Showing up to a knife fight with a chicken
Classes about International Relations are mostly theory. Lacking a TARDIS, or similar device, it’s impossible to run a statistically valid study on occasions when nuclear war did not break out, and contrast them against times when it did. Science can still be done; mostly by constructing elaborate models (called “games”) and seeing how they can approximate real-world conditions. All of which explains why I know how to win a game of chicken: the winning player is the one who throws away their steering wheel.
Seriously. that’s what I was taught in class. The professor was talking about nuclear conflict, telling us that if both sides knew they were both equally trigger happy (ie: neither side could move their own car), neither would let things get bad enough to press buttons. In practice, this worked- spectacularly- once (the Cold War) and failed- spectacularly- once (The Great War).
Since roughly 1980, America has been going slightly crazy. We call it the culture war; most Americans hate it. We hate it so much that in 2008, we elected a guy President on the basis of a four year old speech in which he agreed with us that he, too, hated it.
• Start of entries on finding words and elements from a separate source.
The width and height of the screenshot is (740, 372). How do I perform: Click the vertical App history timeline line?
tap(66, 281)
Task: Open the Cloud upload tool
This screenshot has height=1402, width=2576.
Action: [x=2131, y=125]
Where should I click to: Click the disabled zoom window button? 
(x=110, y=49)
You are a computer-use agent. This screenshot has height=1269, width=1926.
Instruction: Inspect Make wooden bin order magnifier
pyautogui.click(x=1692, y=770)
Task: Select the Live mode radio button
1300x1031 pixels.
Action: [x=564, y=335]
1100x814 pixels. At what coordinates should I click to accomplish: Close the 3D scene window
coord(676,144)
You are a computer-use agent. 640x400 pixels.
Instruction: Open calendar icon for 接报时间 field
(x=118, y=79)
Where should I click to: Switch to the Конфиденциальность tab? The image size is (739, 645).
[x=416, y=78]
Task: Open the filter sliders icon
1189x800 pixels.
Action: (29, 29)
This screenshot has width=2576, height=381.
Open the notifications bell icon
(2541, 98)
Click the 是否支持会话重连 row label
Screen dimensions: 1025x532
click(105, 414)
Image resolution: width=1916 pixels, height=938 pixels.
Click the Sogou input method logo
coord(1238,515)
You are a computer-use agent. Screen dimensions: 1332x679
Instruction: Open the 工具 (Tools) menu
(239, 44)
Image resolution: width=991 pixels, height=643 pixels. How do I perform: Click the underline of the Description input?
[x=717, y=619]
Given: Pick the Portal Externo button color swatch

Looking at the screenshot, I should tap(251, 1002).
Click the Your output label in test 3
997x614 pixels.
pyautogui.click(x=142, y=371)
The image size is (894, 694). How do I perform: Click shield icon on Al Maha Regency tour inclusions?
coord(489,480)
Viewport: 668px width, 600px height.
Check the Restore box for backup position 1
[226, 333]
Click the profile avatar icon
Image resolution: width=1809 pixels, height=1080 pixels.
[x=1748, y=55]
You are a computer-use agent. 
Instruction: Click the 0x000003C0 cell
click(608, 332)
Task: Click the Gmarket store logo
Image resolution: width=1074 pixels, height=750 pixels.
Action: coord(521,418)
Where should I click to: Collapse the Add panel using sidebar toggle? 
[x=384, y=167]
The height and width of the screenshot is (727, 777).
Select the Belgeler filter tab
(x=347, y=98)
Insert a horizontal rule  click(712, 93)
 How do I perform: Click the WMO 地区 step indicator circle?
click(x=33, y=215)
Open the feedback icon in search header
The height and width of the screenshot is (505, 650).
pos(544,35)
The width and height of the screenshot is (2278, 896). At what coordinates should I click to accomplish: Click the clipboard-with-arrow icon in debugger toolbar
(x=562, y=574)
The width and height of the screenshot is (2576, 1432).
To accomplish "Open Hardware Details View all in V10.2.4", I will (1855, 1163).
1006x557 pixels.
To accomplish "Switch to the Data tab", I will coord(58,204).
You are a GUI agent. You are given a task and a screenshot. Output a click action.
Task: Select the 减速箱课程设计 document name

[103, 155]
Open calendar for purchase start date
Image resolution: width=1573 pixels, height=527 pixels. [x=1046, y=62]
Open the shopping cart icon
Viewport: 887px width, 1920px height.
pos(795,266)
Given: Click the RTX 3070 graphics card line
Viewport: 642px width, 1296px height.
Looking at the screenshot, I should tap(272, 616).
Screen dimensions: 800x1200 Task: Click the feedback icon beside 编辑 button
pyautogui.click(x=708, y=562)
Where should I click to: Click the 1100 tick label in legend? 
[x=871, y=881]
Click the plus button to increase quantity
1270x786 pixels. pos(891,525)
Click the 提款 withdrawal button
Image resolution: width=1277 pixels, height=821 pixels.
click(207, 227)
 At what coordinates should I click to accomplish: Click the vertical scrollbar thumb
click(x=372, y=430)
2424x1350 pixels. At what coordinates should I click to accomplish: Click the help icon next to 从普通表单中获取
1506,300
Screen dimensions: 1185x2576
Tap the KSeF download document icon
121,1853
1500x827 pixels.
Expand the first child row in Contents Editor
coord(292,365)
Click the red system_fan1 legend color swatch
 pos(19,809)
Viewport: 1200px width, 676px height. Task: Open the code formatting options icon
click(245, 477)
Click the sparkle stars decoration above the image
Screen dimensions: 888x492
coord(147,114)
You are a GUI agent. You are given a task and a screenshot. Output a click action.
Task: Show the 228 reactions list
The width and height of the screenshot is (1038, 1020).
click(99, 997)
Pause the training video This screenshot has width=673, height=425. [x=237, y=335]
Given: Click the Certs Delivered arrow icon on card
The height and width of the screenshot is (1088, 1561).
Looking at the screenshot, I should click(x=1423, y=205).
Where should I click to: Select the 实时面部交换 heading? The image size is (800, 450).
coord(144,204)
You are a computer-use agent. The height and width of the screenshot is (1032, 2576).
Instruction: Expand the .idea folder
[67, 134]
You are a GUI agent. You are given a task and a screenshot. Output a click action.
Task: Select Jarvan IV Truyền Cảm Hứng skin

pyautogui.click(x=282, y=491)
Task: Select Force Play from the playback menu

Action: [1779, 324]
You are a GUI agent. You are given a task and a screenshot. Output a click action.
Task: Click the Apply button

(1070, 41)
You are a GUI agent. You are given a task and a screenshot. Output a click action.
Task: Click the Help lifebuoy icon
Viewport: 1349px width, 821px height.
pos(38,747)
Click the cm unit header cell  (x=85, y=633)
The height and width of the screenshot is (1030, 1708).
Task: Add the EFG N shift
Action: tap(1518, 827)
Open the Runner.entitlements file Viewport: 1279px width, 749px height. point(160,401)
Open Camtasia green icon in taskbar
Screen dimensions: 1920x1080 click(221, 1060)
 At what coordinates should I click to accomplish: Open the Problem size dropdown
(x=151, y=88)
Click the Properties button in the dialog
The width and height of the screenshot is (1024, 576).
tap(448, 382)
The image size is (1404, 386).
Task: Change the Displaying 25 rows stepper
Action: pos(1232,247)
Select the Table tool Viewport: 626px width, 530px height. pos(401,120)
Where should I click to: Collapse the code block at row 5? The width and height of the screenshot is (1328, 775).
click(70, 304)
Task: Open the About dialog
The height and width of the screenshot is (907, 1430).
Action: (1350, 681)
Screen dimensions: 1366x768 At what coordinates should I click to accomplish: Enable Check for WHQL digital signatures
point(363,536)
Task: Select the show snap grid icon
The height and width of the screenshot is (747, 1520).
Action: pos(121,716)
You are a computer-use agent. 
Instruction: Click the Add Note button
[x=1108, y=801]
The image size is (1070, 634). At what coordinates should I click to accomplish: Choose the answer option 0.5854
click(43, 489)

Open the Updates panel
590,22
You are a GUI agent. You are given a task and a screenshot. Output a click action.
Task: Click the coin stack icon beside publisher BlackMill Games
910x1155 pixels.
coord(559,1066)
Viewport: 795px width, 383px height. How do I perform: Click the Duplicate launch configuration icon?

In 2008, America elected a steering wheel. Watch that speech. Barack Obama is promising to be a steering wheel. In 2010, progressives stayed home on election day. Because of that, a whole hell of a lot crazy people got in office. The Republican party took the House with a specific promise to throw away the steering wheel.
There is, in my mind, no question why the last month of American politics played out the way it did. Both sides showed up ready to do the job they were elected to do. The deal that Congress reached was the inevitable result of those dynamics.
The damnable part is that a different president couldn’t have gotten a much better deal through Congress. That’s a different post.